The 2005 World Summit, held between 14 and 16 September 2005, was a follow-up summit meeting to the United Nations' 2000 Millennium Summit, which had led to the Millennium Declaration of the Millennium Development Goals (MDGs). Representatives (including nearly 200 leaders) of the then 191 member states met in New York City for what the United Nations described as "a once-in-a-generation opportunity to take bold decisions in the areas of development, security, human rights and reform of the United Nations".

Summit Summary
The summit was billed as the "largest gathering of world leaders in history", (as was the 2000 summit), and featured appearances of numerous heads of state and heads of government. According to the organizers, about 170 leaders were present. The majority of those present addressed the U. N. General Assembly (UNGA) and gave speeches reflecting on the U. N.'s past successes and future challenges. All 191 of the then member states gave an address in some form—if the head of state or government was not present, the nation's foreign minister, vice president, or deputy prime minister usually spoke. The meetings were presided over by the Prime Minister of Sweden, Göran Persson, since Swedish Jan Eliasson was President of the 60th UNGA. Negotiations for the World Summit Outcome Document had been under the watchful eye of the President of the 59th UNGA, Mr. Jean Ping of Gabon.

The pre-summit negotiations were blown sharply off course by the appearance in early August at the U. N. of United States Ambassador to the U. N. John Bolton, appointed as a recess appointment by U.S. President George W. Bush. The position had been vacant since January, with responsibilities handled by professional U.S. diplomats. Bolton swiftly issued a list of new demands (including dropping the use of the words "Millennium Development Goals"), which days before the summit had still not been settled. Some observers contended that on the eve of the summit the U.S. struck a more conciliatory tone than expected, something partly credited as a consequence of the outpouring of international support for the U.S. after Hurricane Katrina.

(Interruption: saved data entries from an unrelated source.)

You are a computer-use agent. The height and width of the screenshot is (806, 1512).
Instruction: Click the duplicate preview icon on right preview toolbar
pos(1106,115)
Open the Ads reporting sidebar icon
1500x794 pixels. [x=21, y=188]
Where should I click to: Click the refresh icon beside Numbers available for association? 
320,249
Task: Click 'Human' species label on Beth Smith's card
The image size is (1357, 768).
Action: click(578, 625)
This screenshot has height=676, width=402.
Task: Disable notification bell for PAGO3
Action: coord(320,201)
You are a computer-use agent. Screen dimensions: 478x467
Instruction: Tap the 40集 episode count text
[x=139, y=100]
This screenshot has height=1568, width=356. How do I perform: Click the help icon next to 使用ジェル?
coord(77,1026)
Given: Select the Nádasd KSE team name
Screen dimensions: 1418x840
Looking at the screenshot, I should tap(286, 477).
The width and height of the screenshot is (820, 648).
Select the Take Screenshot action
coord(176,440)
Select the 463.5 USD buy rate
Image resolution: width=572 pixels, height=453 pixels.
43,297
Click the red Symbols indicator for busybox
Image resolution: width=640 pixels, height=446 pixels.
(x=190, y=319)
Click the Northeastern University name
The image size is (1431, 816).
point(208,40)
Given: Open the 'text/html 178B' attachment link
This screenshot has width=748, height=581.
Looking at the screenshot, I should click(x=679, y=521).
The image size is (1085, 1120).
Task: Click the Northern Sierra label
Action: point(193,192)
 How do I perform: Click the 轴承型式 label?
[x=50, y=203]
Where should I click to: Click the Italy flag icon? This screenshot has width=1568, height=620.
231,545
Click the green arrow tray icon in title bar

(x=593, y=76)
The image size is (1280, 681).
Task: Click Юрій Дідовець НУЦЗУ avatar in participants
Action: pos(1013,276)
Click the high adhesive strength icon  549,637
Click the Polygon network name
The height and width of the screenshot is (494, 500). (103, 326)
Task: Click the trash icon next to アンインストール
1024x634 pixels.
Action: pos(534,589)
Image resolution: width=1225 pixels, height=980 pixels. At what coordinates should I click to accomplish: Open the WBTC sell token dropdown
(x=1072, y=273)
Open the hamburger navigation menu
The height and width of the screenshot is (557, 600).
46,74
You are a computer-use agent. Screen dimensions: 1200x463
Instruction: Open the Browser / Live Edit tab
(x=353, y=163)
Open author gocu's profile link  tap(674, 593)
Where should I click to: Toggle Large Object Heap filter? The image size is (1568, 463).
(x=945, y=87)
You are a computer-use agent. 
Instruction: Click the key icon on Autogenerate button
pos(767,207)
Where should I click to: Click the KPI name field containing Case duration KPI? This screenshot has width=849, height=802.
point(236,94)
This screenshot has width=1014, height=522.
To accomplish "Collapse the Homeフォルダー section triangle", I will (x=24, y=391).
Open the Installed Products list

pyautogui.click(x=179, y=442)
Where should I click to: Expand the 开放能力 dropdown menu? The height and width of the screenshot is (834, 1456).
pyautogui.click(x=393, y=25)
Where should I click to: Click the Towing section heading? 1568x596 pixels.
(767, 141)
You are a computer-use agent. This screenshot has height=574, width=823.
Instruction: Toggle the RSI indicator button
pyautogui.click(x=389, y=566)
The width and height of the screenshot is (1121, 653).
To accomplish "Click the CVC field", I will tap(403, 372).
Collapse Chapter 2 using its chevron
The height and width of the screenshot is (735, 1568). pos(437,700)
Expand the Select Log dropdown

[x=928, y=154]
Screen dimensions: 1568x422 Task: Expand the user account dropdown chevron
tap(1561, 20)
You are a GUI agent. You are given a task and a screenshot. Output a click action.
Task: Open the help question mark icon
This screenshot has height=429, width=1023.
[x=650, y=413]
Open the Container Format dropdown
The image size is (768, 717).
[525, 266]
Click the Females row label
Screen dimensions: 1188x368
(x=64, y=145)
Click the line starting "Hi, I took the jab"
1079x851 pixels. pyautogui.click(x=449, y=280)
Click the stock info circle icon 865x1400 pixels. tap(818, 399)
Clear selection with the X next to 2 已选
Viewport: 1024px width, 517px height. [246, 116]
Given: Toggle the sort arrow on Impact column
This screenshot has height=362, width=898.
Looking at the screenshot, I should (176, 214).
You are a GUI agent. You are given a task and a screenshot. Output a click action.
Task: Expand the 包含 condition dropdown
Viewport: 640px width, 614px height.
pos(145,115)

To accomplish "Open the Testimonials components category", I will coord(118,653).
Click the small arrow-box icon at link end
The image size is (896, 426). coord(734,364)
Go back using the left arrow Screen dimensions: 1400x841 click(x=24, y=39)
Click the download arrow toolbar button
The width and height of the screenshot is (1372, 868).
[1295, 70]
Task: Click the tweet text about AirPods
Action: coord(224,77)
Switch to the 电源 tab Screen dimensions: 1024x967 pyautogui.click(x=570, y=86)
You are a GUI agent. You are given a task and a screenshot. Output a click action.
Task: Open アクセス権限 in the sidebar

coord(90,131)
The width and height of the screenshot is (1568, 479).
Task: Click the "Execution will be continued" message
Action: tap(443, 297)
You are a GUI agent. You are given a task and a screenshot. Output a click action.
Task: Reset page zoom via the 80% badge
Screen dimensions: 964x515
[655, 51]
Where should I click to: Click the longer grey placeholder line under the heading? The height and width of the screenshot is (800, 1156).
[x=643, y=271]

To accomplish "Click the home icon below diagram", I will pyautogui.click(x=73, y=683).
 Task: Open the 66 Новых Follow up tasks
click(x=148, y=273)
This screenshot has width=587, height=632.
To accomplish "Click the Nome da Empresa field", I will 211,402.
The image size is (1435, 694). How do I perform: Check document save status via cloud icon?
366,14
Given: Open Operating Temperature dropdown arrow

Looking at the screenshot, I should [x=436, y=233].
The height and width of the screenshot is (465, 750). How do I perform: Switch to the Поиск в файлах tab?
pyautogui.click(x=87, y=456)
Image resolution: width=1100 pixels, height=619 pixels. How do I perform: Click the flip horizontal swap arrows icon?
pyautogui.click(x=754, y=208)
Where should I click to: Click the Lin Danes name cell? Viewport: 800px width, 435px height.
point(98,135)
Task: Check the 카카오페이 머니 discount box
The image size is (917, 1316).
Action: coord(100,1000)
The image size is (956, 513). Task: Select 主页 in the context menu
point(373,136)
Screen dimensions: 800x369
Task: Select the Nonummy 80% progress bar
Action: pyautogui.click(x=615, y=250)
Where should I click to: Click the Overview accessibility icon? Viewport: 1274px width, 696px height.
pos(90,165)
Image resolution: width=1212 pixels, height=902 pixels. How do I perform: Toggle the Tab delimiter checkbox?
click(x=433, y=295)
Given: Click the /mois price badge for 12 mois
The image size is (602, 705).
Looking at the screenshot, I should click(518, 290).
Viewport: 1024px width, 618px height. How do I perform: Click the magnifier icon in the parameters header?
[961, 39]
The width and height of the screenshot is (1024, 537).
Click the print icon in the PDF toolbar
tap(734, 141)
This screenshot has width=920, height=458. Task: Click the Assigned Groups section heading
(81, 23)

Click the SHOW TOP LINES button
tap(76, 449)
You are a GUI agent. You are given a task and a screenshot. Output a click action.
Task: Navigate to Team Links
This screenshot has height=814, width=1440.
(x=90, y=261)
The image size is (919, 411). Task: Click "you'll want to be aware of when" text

As well as discussing progress on the Millennium Development Goals and re-iterating the world's commitment to them, the summit was convened to address the possible reform of the United Nations; much of this was eventually postponed to a later date. An exception was the endorsement of the "responsibility to protect" (known by the acronyms RtoP and R2P), a formulation of the "right of humanitarian intervention" developed by a U.N. commission and proposed by Kofi Annan as part of his In Larger Freedom reform package. The "Responsibility to Protect" gives the world community the right to intervene in the case of "national authorities manifestly failing to protect their populations from genocide, war crimes, ethnic cleansing and crimes against humanity". There was also broad agreement at the summit to set up a new Human Rights Council.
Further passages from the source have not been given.